If I have data inflow like 250K per minute, what kind of setup/configuration is required.

And one more info is its single node VM, all ELK and Mysql are installed in same. Is this because of many applications are running and hardware configuration is not good enough ?


(Magnus Bäck) #4

If I have data inflow like 250K per minute, what kind of setup/configuration is required.

That depends on a lot of factors, including the kinds of documents you want to index.

And one more info is its single node VM, all ELK and Mysql are installed in same. Is this because of many applications are running and hardware configuration is not good enough ?

That's definitely a possibility. Are you saturating the CPUs? Are you seeing a lot of I/O wait? What's the current bottleneck? Measure!


(uday kiran) #5

Hi Magnus,

Thanks for your reply, yes cpu usage is more than 100%(like 130-160), when I run logstash config.
I/O wait is fluctuating like 0.0, 0.1, 2.9, 1.6. most of the time it is 0.0 and 0.1.

My current bottleneck is 15k/minute with out any filter in logstash config. How to improve logstash performance.

input {
jdbc {
type => "log"
jdbc_driver_library => "/path/mysql-connector-java-5.1.28.jar"
jdbc_driver_class => "com.mysql.jdbc.Driver"
jdbc_connection_string => "jdbc:mysql://IP:3306/DB"
jdbc_user => "root"
jdbc_password => "root"
statement => "SELECT * from table limit 15000"
schedule => "* * * * *"
use_column_value => true
tracking_column => id
clean_run => true
last_run_metadata_path => "/var/lib/logstash/.logstash_jdbc_last_run"
}
}

output {
elasticsearch {
hosts => "IP:9200"
workers => 60
document_id => "%{id}"
index => "per_rca_qns"
flush_size => 10000
}
}

The following are cpu and memory stats.
CPU
Before logstash starts

After logsatsh starts

Memory
Before logstash starts

After logsatsh starts


(uday kiran) #6

Hi,

any update regarding this.

Thanks,
Uday.K


(uday kiran) #7

Hi Magnus,

Based on above screenshots, can you tell me what can I do to improve logstash performance.

Thanks,
Uday.K


(Magnus Bäck) #8

I'm not sure where the bottleneck is.
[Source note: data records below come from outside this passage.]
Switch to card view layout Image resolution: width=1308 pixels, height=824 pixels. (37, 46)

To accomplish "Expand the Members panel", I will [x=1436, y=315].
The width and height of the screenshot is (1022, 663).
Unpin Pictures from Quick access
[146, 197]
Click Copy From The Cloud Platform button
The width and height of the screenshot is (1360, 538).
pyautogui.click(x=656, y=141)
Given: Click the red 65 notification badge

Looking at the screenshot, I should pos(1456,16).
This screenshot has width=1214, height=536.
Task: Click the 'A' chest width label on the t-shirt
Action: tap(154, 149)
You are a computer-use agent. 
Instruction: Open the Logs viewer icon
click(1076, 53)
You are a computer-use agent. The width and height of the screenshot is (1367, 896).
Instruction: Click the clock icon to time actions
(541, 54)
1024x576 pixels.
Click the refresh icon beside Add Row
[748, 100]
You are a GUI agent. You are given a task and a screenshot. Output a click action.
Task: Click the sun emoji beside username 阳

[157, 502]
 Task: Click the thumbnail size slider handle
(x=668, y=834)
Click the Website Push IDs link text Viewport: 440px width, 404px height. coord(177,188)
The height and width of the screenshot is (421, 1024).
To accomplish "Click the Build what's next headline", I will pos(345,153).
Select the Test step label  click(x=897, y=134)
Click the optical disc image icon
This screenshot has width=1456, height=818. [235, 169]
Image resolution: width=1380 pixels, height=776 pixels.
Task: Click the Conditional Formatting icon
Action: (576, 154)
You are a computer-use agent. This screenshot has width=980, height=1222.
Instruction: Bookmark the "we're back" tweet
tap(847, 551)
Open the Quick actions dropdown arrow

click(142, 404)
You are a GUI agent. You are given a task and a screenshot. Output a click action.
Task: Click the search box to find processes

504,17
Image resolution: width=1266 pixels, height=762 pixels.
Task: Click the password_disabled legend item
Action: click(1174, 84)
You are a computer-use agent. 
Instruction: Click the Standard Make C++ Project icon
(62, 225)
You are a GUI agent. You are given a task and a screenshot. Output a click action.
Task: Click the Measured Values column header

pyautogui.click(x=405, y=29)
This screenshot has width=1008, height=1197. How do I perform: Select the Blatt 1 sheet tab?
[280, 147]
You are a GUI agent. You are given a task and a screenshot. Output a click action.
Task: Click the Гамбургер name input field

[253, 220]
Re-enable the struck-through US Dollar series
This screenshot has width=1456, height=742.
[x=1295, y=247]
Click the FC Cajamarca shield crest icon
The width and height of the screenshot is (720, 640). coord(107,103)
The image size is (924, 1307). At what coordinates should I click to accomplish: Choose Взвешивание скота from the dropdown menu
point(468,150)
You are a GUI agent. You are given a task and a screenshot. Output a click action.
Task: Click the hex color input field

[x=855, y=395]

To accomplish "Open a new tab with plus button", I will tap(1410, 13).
The CPUs are not quite saturated but still have a sizable load so increasing concurrency won't help much.


(uday kiran) #9

Thanks for reply,

Can you suggest me some logstash or elasticsearch performance improvement tips. I will try to implement and figure it out the issues.

Thanks,
Uday.K


(Magnus Bäck) #10

As I don't know where the bottleneck is I have no concrete improvement suggestions.


(uday kiran) #11

if I need to check any other system parameters and any other things from elasticsearch and logstash end. please let me know.


(Christian Dahlqvist) #12

Having all components on a single VM can make it difficult to troubleshoot performance issues as they all affect each other. If you can deploy the different components on separate VMs it may be easier to get assistance in pinpointing the bottleneck and optimising the pipeline.


(uday kiran) #13

Thanks for reply Christian.

I will check that.


(system) #14

This topic was automatically closed 28 days after the last reply. New replies are no longer allowed.